Вся четвертая симфония — вещь насквозь «надуманная»; в ней аналитик убил художника: ему хотелось осознать тот «конструктивный механизм формы», которой были написаны предыдущие три его симфонии. Аналитик — осознал, но художник — недоумевает: «на симфонию свою я смотрел во время работы лишь как на структурную задачу, и я до сих пор не знаю, имеет ли она право на существование…» А так как и мистические переживания, не воплотимые в образы, не возведены путем искусства к связи с образами произведения (все это — авторские самопризнания, в «Предисловии» к четвертой симфонии), то автор и еще раз недоумевает: «есть ли предлагаемая симфония — художественное произведение?» И в этих «недоумениях» — приговор художника над произведением, невольное сознание ошибочности пути. Ибо, идя по твердому пути, хотя бы и никем не признанному, художник не «недоумевает», а сознает свою высшую правду.

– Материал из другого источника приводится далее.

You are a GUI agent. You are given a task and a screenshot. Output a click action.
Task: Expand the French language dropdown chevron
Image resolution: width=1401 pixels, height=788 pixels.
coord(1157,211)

Четвертая симфония была последней: дальше по этому пути не было дороги, ибо вся четвертая симфония в целом — несомненное поражение, провал художника, образец того, как не должен творить художник. Перегроможденность формы при тончайшем письме отдельных частей симфонии (первая часть — метель, вторая — золото, третья — ветер, четвертая — небо) делают из этого произведения замечательный литературный факт, но в то же время подписывают ему смертный приговор как произведению художественному. Содержание же «Кубка метелей» снова вводит нас в круг эсхатологических чаяний, как единого исхода из ледяной пустыни, из снежных метелей.
III
Четыре симфонии и по форме, и по содержанию составляют законченный круг в творчестве Андрея Белого. Форма их, по замыслу, попытка крайнего импрессионизма, крайнего индивидуализма, крайнего «декадентства»; содержание их — попытка «символизма» (под которым понимается мистическое мировосприятие и творчество), борьба с сущностью «декадентства», с ледяной пустыней бессмыслия и космического одиночества. И казалось бы — выход найден. Из пустыни изведет не безумие, не гнозис, находящийся на излечении в санатории (тема третьей симфонии), не «священная любовь» хлыстовского радения (тема четвертой симфонии), но единственно — Христос-Грядущий… Недаром эсхатологические чаяния проникают собою всю ткань всех четырех симфоний Андрея Белого, этих замечательных юношеских его опытов художественного творчества. Эти же чаяния проявились еще нагляднее в юношеской его мистерии «Пришедший» (1898–1903 гг.), очень «молодом» произведении, в котором много грома и шума — кометы, вихри, ливни, град, — есть и Христос-Пришедший, но нет только подлинного дыхания мистического чувства.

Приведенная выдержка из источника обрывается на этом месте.